3.) Zur Durchführung entsprechender Risikoanalysen und der Entwicklung darauf basierender Sicherheitskonzepte bedarf es einer selbständigen Bundesoberbehörde. Nur eine staatliche Stelle verfügt über die erforderlichen umfassenden Sicherheitsinformationen und bietet zudem Gewähr für ausreichende Neutralität. Nur sie kann für die angestrebte bundesweite Einheitlichkeit von Sicherheitskriterien sorgen und zugleich die internationale Vereinheitlichung (z. B. durch Zusammenarbeit mit entsprechenden Behörden anderer Staaten) fördern. …"

Mit dem BSI-Errichtungsgesetz vom 17. Dez. 1990 (BGBl I S. 2834 ff.) wird dem Rahmenkonzept Rechnung getragen. Das BSI nimmt am 1. Jan. 1991 seine Arbeit in Bonn auf. Gründungspräsident des BSI ist Dr. Otto Leiberich.

Das BSI ist dem Geschäftsbereich des Bundesministeriums des Innern zugeordnet.

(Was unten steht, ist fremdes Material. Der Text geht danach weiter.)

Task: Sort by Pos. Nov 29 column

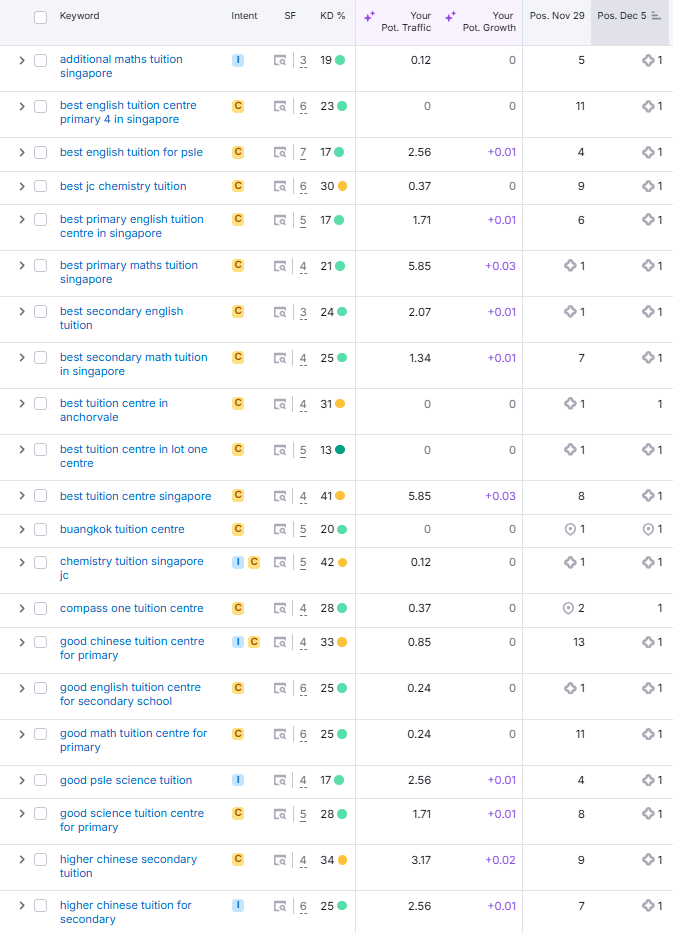Action: (557, 16)
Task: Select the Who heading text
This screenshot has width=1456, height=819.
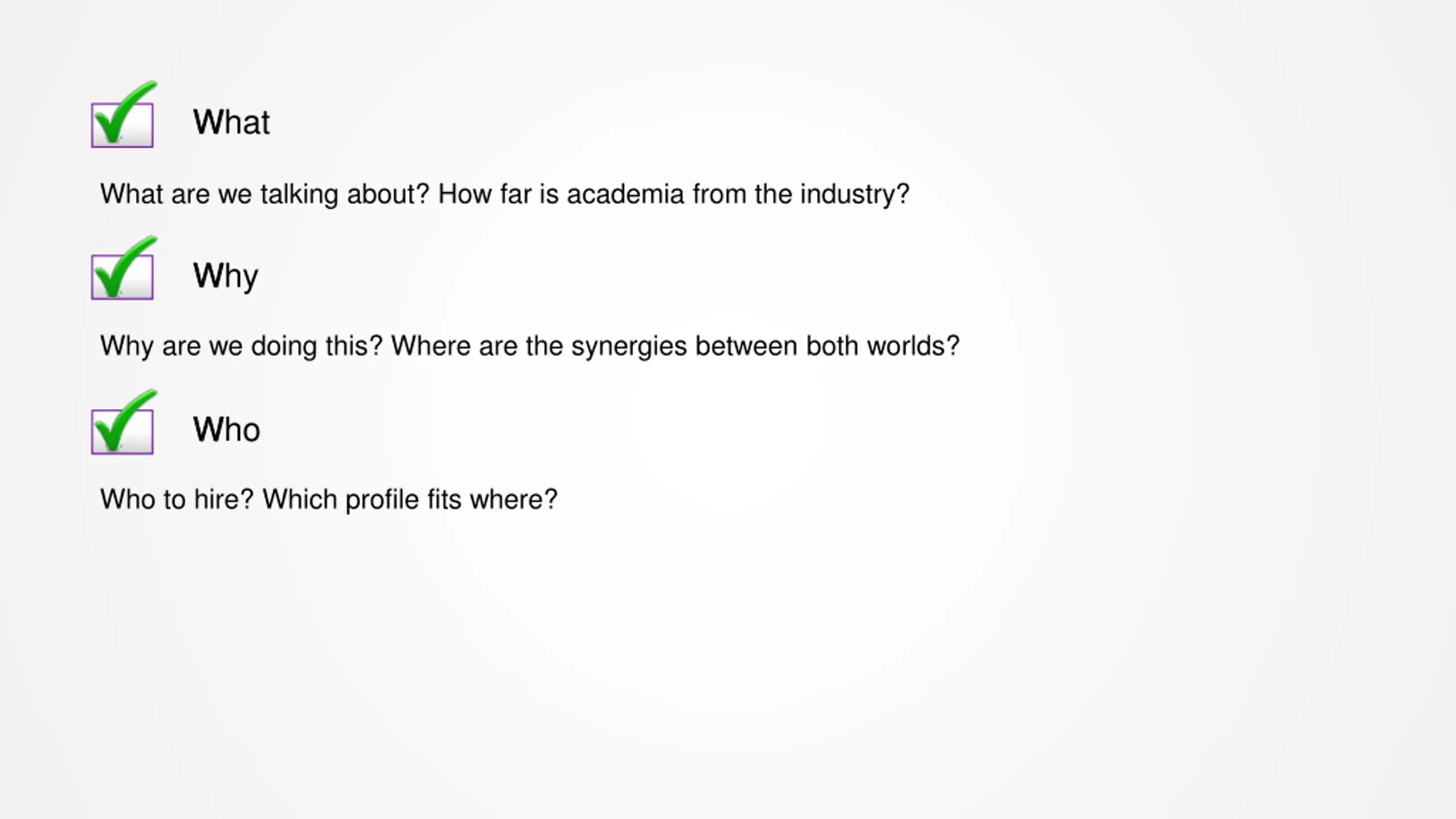Action: (226, 429)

Das BSI ist gemäß BSI-Errichtungsgesetz zuständig für die:

Untersuchung von Sicherheitsrisiken bei Anwendung der Informationstechnik sowie Entwicklung von Sicherheitsvorkehrungen,

Entwicklung von Kriterien, Verfahren und Werkzeugen für die Prüfung und Bewertung der Sicherheit von informationstechnischen Systemen oder Komponenten,

Prüfung und Bewertung der Sicherheit von informationstechnischen Systemen oder Komponenten und Erteilung von Sicherheitszertifikaten,

Unterstützung der für die Sicherheit in der Informationstechnik zuständigen Stellen des Bundes,

Unterstützung der Polizeien und Strafverfolgungsbehörden bei der Wahrnehmung ihrer gesetzlichen Aufgaben sowie der Verfassungsschutzbehörden bei der Auswertung und Bewertung von Informationen,

Beratung der Hersteller, Vertreiber und Anwender in Fragen der Sicherheit in der Informationstechnik,

Beratung auf dem Gebiet des materiellen Geheimschutzes,

Durchführung von Sicherheitsüberprüfungen von Fernmeldeanlagen einschl. der digitalen Telekommunikationsanlagen bei Bundesbehörden sowie von Unternehmen mit VS-Aufträgen des Bundes.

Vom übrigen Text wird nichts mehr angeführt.